Cela apparaît de façon parfaitement claire dans l’avant-projet de loi de financement de la Sécurité sociale. On se rappelle que les plans du gouvernement pour réduire de 60 milliards le déficit se décomposent en 40 milliards de baisse des dépenses et 20 milliards de recettes nouvelles. Parmi les recettes nouvelles, certaines seront inscrites non dans le projet de loi de finances mais dans le projet de loi de financement de la Sécurité sociale : d’une part, une diminution de certains allégements de cotisations patronales notamment sur les salaires proches du smic ; et, d’autre part, « une nouvelle hausse du taux de cotisation patronale à la CNRACL ».

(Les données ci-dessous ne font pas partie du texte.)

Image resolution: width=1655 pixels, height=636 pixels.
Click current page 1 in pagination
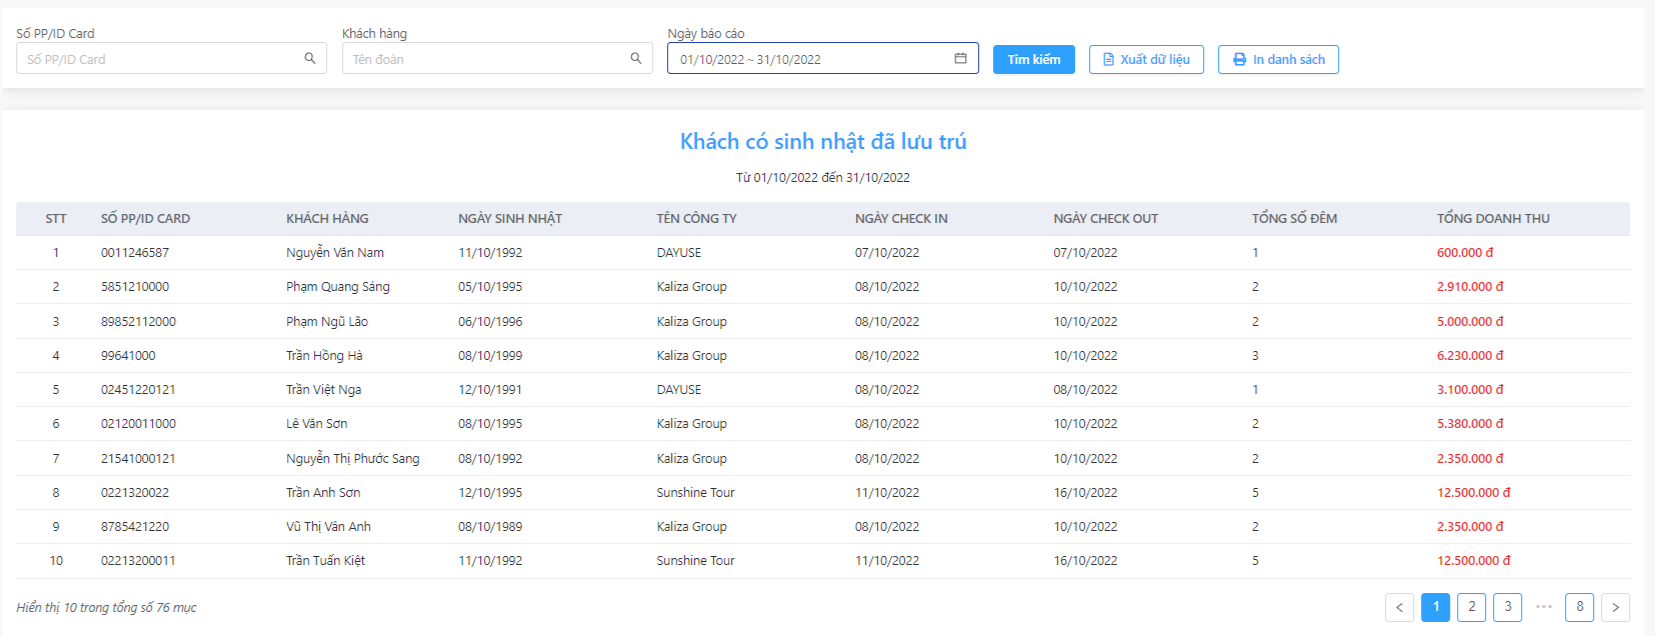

Rappelons qu’en 2012, ce taux était de 27,3 %. Il est aujourd’hui de 31,65 %, soit une augmentation d’environ 4 points en 12 ans (la dernière augmentation, d’un point, est intervenue l’an dernier), avec une grande stabilité entre 2014 et 2023. Pour 2025, la hausse prévue dans le PLFSS est de 4 points, ce qui est massif, puisque c’est, d’un coup, autant que l’augmentation des 12 dernières années.
Cette hausse des cotisations est donc bien une nouvelle brique de la contribution directe des collectivités territoriales à la réduction du déficit de l’État – dont elles ne sont, ne cesse de rappeler l’AMF, nullement responsables.

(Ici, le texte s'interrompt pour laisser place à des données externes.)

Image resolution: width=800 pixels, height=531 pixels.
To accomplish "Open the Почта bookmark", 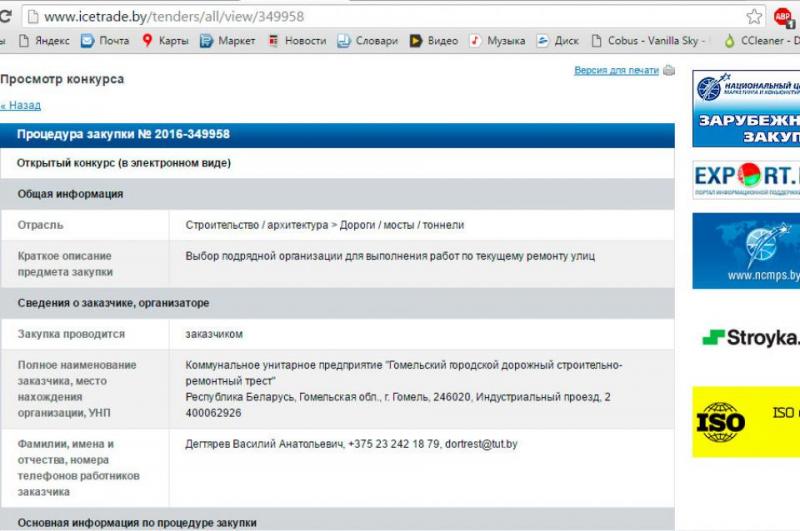I will click(105, 41).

Il faut également souligner que cette augmentation importante va, mécaniquement et obligatoirement, augmenter les dépenses de fonctionnement des collectivités… au moment où le gouvernement ne cesse de répéter que celles-ci doivent diminuer. Et que par ailleurs, cette hausse va probablement obérer toute possibilité pour les élus de jouer sur le régime indemnitaire pour augmenter le salaire des agents, ce qui est totalement contradictoire avec la volonté affichée du gouvernement d'augmenter l'attractivité des métiers de la fonction publique territoriale.
Ce n’est qu’un début
On apprend à la lecture de l’avant-projet de loi que les hausses pourraient continuer – à supposer que le gouvernement qui a rédigé ce texte soit encore là l’an prochain. Le texte évoque en effet « deux nouvelles hausses du taux de cotisation à la CNRACL en 2026 et 2027 » . Aucun chiffre n’est pour l’instant publié.

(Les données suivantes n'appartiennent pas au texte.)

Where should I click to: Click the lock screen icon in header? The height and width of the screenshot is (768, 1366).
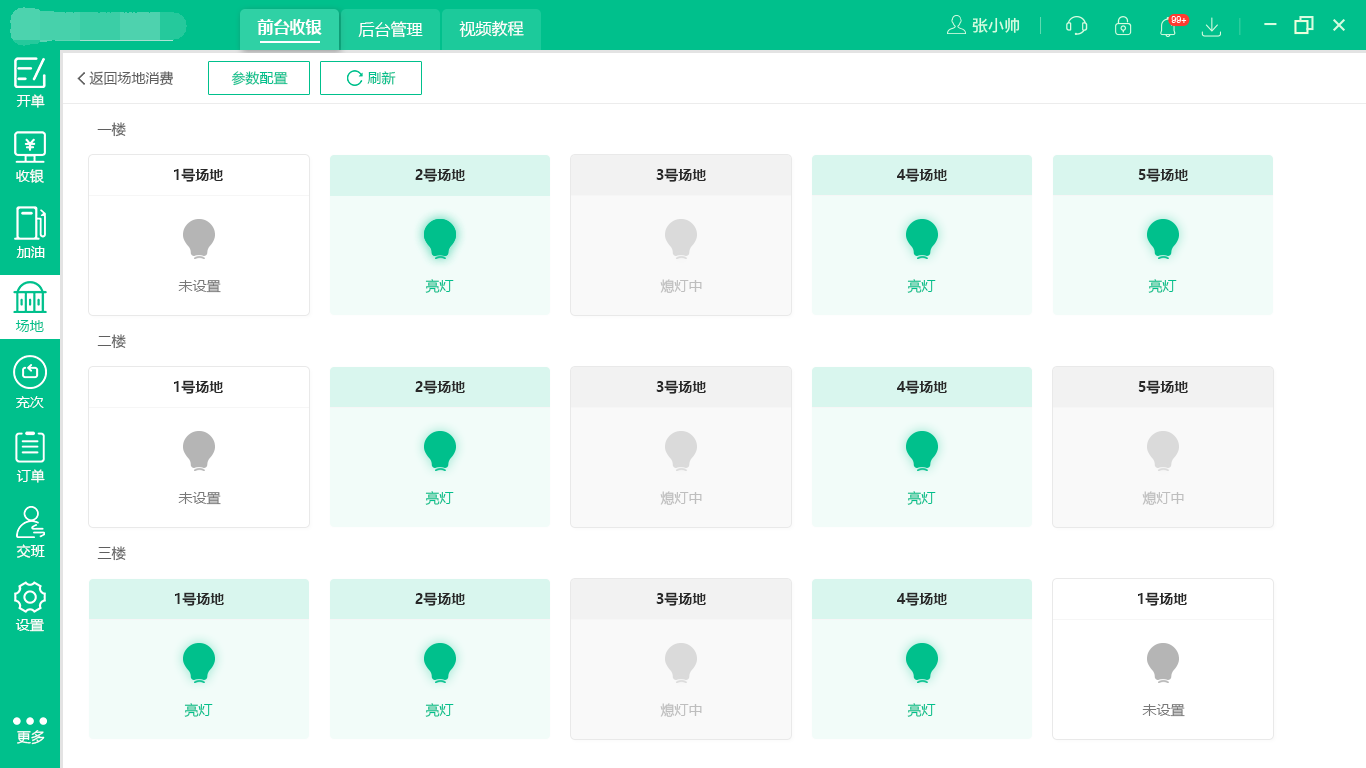1123,26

De plus, il n’est pas certain qu’à la sortie du débat parlementaire, la hausse du taux de cotisation soit encore alourdie. C’est en tout cas l’intention du groupe Ensemble pour la République (macronistes) à l’Assemblée nationale, qui a présenté, hier, lors d’une conférence de presse, ses « propositions » pour le budget 2025. On sait que ce groupe a décidé de batailler farouchement contre toute hausse d’impôts, y compris sur les ménages très riches et les plus grandes sociétés. En revanche, non seulement il ne voit pas d’inconvénient à ce que les employeurs territoriaux voient leurs cotisations augmenter, mais ils souhaitent les augmenter plus encore. C’est ce qu’a expliqué, hier, le député du Gers Jean-René Cazeneuve, qui a dit que son groupe était « en soutien » de ce que le gouvernement prévoit pour les collectivités territoriales (5 milliards d’euros de ponction dans le projet de loi de finances et une hausse des cotisations employeurs à la CNRACL), mais qu’il souhaite « aller un petit peu plus loin ». Sans donner de précisions sur les chiffres, le député du Gers a évoqué, dans les pistes pour aller « un peu plus loin » , la question de la CNRACL, avec des propos qui en surprendront plus d’un : « Il n’y a pas de raison que l’État continue à supporter le déficit [de la CNRACL] » , a-t-il déclaré. On peut se demander de quoi il parle, dans la mesure où l’État n’a jamais financé, en aucune manière, la CNRACL. « Il faut donc responsabiliser les collectivités territoriales » sur ce point, a ajouté le député. Le déficit de la CNRACL serait donc dû à l’irresponsabilité des élus ? Jean-René Cazeneuve, hier, a commencé son propos en expliquant qu’il n’était pas là pour « polémiquer avec les élus » . Mais c’est apparemment plus fort que lui.